[Excerpted records]:
◇ ◇ ◇

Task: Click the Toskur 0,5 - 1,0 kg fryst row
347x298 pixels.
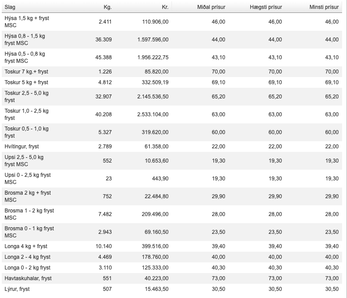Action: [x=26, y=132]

◇ ◇ ◇

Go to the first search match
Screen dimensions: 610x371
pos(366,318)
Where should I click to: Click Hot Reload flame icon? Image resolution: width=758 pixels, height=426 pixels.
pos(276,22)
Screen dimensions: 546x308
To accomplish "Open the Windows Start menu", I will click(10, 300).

◇ ◇ ◇

[Aim]:
Please recast the entries from the line containing "Go to the first search match" up to and including the line containing "will click(10, 300)." as a JSON list of strings, one string per line, omitting blank lines.

[Written answer]:
[
  "Go to the first search match",
  "Screen dimensions: 610x371",
  "pos(366,318)",
  "Where should I click to: Click Hot Reload flame icon? Image resolution: width=758 pixels, height=426 pixels.",
  "pos(276,22)",
  "Screen dimensions: 546x308",
  "To accomplish \"Open the Windows Start menu\", I will click(10, 300)."
]